My only real quibble with Thompson, save for the shades of xenophobia and racism that are woven into other parts of his brief column, is the idea that the U.S. government ever had any interest in “finishing” the wars in the Middle East. There are students in college now who hadn’t been born yet when the towers were knocked down.
So I am not particularly concerned with whether or not 9/11 has been forgotten, as that’s a functional impossibility. I am concerned with whether or not 9/11 has taught us anything: that allowing war to be waged in your name doesn’t stop terrorists, it creates them; that war is one of the most profitable enterprises in the world, especially when it’s a crossover with oil; that almost every heinous evil in this country today—ICE and CBP, the surveillance state, the pieces of anti-Muslim legislation, the dismantling of what remained of the social welfare state—has its roots in what happened in the weeks that followed those hijackings.
But I am trying to be patient, understanding. I realize that our shared fixation with 9/11 stems, in part, from the nostalgia of feeling like the country was united in common feeling and purpose, however briefly. So much of the discourse surrounding that horrifying morning has been taken over and used so cynically by the worst people imaginable that I often have to remind myself that lots of really good people are working through their very legitimate grief, publicly and privately. That maybe I am, too.
Still, to accept that nostalgia as the sum of the truth is to whitewash all the ugly that happened to people never allowed to feel that sense of community. Balbir Singh Sodhi, for instance. Osama Yanis. Untold others.
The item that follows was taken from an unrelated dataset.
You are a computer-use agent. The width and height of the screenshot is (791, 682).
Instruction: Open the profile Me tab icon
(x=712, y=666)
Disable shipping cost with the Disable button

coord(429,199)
There are no easy answers to the question of how to feel about all this, regardless of where you fall on the flag-waving spectrum.
I don’t have some grand conclusion to all this. I don’t want to tell you all to just remember to be kind, because I think it’s important to be aggressively unkind to the people who are unmaking the future in pursuit of profit by weaponizing the hatred of masses who will never see a cent of it. But we can take care of each other, a bit, and stop to appreciate who and what we would fight for. For me it’s the world Mary Oliver so keenly observed and described: flawed, beautiful, messy, with an end that no one escapes.